Use of Non-GAAP Financial Measures

 

This press release contains the non-GAAP financial measures EBITDA, Adjusted EBITDA and Adjusted EBITDA margin, of which the most directly comparable financial measure presented in accordance with U.S. generally accepted accounting principles (“GAAP”) is net income. These measures are not in accordance with, or alternatives to GAAP, and may be different from other non-GAAP financial measures used by other companies. The Company uses Adjusted EBITDA as a supplemental performance measure of our operations, for financial and operational decision-making, and as a supplemental means of evaluating period-to-period comparisons on a consistent basis.
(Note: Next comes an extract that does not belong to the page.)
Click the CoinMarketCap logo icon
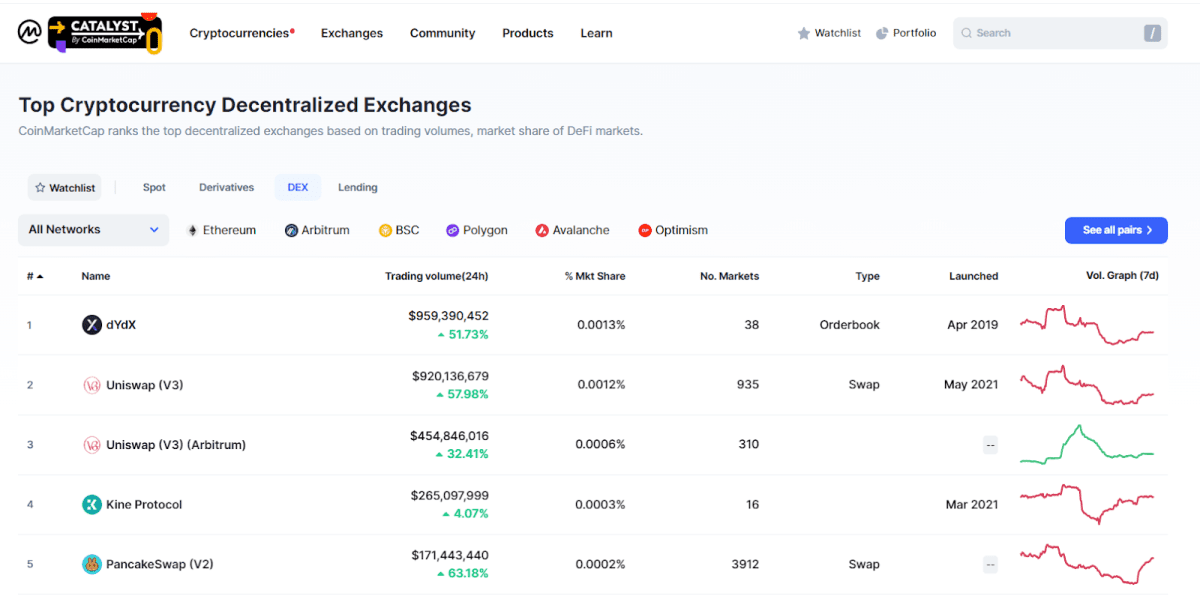This screenshot has width=1200, height=599. pos(30,33)
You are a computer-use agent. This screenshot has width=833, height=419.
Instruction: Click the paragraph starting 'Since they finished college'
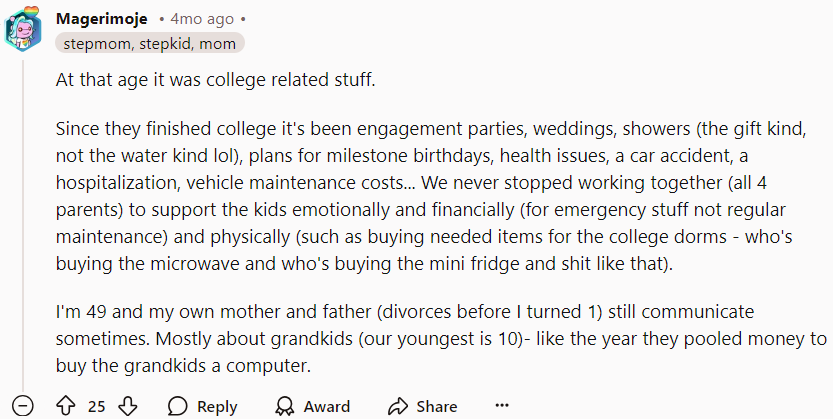pyautogui.click(x=431, y=196)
Adjusted EBITDA is calculated as earnings before interest, taxes, depreciation, and amortization, excluding income or loss from equity method investments, non-recurring and non-cash transactions, stock-based compensation, and APC excluded assets costs. The Company defines Adjusted EBITDA margin as Adjusted EBITDA over total revenue.

 

The Company believes the presentation of these non-GAAP financial measures provides investors with relevant and useful information, as it allows investors to evaluate the operating performance of the business activities without having to account for differences recognized because of non-core or non-recurring financial information. When GAAP financial measures are viewed in conjunction with non-GAAP financial measures, investors are provided with a more meaningful understanding of the Company’s ongoing operating performance. In addition, these non-GAAP financial measures are among those indicators the Company uses as a basis for evaluating operational performance, allocating resources, and planning and forecasting future periods. Non-GAAP financial measures are not intended to be considered in isolation, or as a substitute for, GAAP financial measures. Other companies may calculate both EBITDA and Adjusted EBITDA differently, limiting the usefulness of these measures for comparative purposes. To the extent this release contains historical or future non-GAAP financial measures, the Company has provided corresponding GAAP financial measures for comparative purposes. The reconciliation between certain GAAP and non-GAAP measures is provided above.